Quantas vezes meditamos na vida de São José?

Claro que o nascimento de Jesus Cristo prevalece sobre todos, sobre tudo e sobre todas as coisas.
Claro que a Virgem Maria é figura incontornável, porque disse sim, porque é a Mãe de Jesus Cristo, o Salvador.

E São José?

Podemos não compreender o Mistério da Encarnação de Cristo, a Sua concepção por obra e graça do Espírito Santo, pelo sim de Maria, mas compreendemos que nos planos de Deus estava o Nascimento do Seu Filho, como Homem igual em tudo e a todos, excepto no pecado.

Ora esse plano teria que incluir uma família, humanamente simbolizada num pai e numa mãe.

Temos então que nos deter também na grandeza de alma, na humildade e na entrega de José, que também ele disse sim à vontade de Deus, que também ele se entregou para que fosse feita na sua vida a vontade do Pai.

E não era fácil naquele tempo, como não é agora, saber que a sua noiva está grávida e que eles ainda não se «conheceram». Lc 1,34; Mt 1,25

Calculemos nós o que terá vivido José naquele tempo?
As suas dúvidas, as suas angústias, o seu receio de magoar Maria com uma lei que mandava apedrejar as mulheres adulteras.
E no entanto, muito provavelmente no seu coração vivia o sentimento de que tudo aquilo ultrapassava a sua compreensão, e que devia vir de Deus.

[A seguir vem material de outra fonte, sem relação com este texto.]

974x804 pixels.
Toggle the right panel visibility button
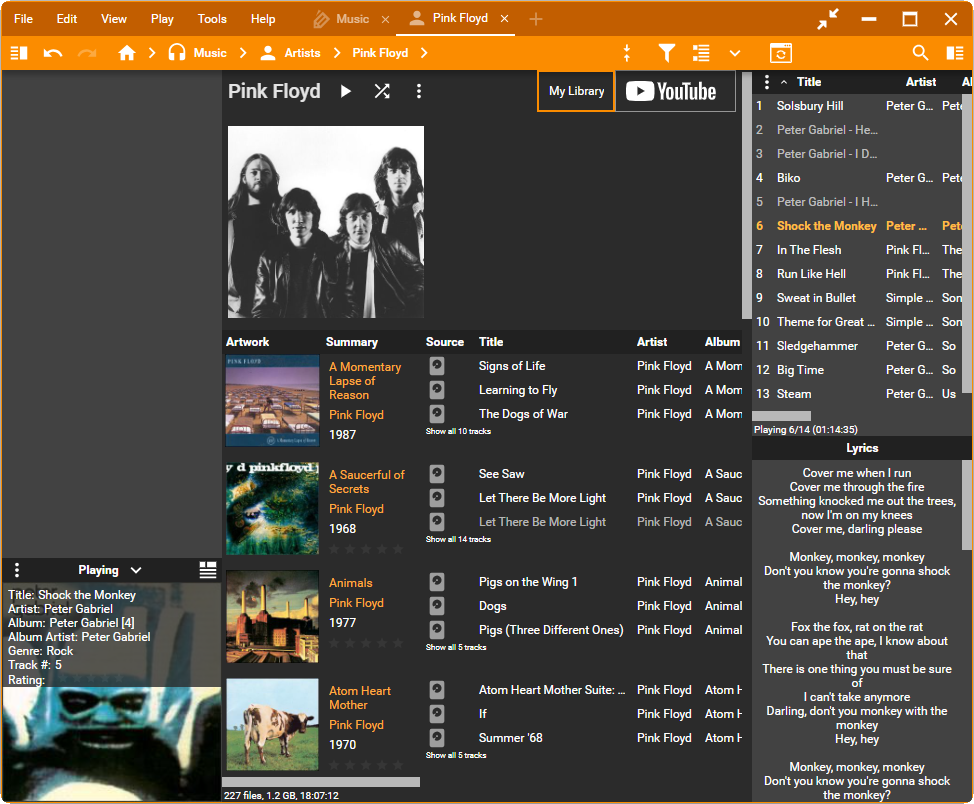pyautogui.click(x=955, y=53)
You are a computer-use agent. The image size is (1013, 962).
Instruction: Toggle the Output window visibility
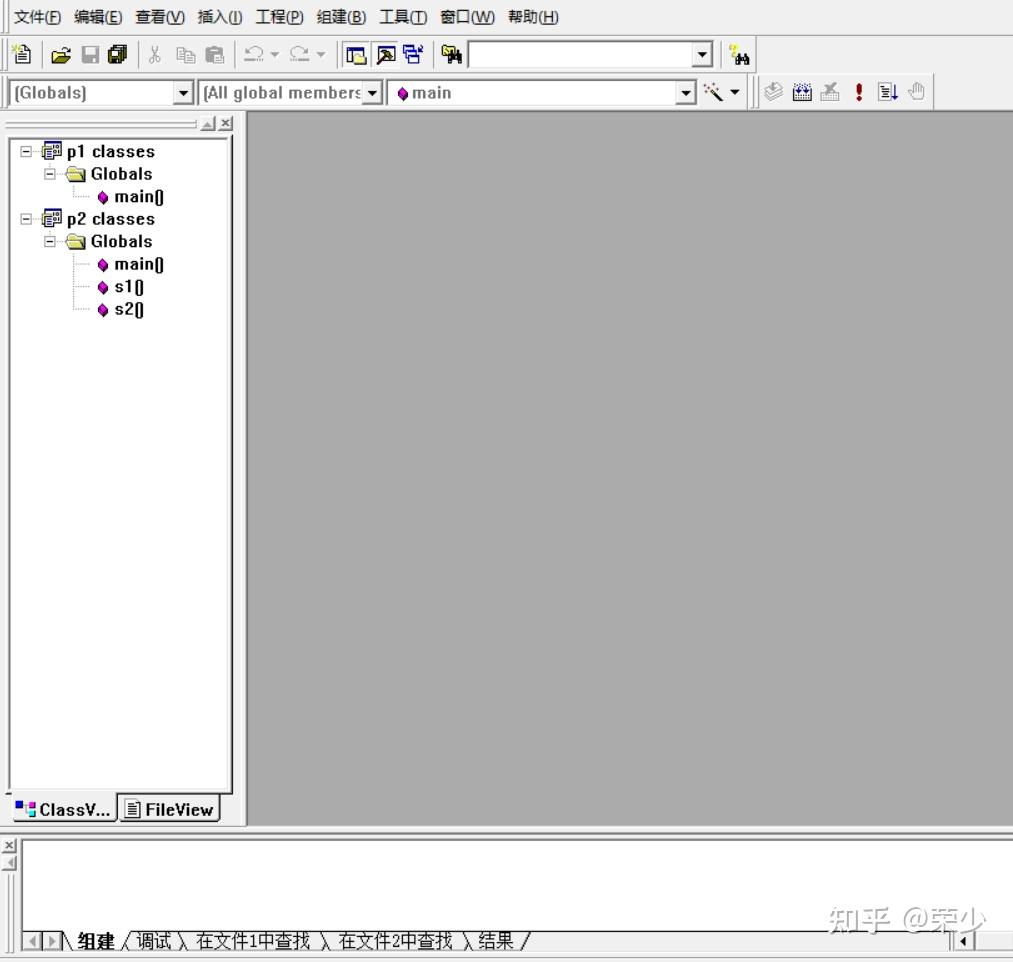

Homem justo, de oração e temente a Deus, tinha com certeza o seu coração aberto à vontade de Deus, pelo que a aparição do anjo em sonhos, Lc 2,20-24, o leva, do mesmo modo que Maria, a dizer sim à vontade do Pai.

E se José tivesse dito não?
Como seria possível a vinda do Salvador no seio de uma família?

Comparável à humildade de Maria, só a humildade de José, que em tudo se entrega para fazer a vontade de Deus.

E não era despicienda a figura de José, porque Deus o encarrega efectivamente de velar por aquela família, pois é a José que são mostrados os caminhos que devem percorrer para proteger Jesus Cristo, para proteger Maria, como na fuga para o Egipto, Lc 2, 13-15 e no regresso a casa, Lc 3, 19-21 e até e ainda onde a família devia morar Lc 3, 22-23.

E José era efectivamente na terra o pai de Jesus, pois Ele lhe era submisso. Lc 3, 51

E depois, nada mais os Evangelhos nos dizem sobre José, que tendo assistido ao Nascimento de Jesus, que tendo visto as maravilhas operadas no Seu Nascimento, já não tinha dúvidas no seu coração, e no entanto permaneceu na sombra, na humildade, na doação total da sua vida.

Como temos nós tanto a aprender com São José, que de tão humilde e entregue a Deus, ainda hoje passa tantas vezes despercebido em toda a vivência do Natal!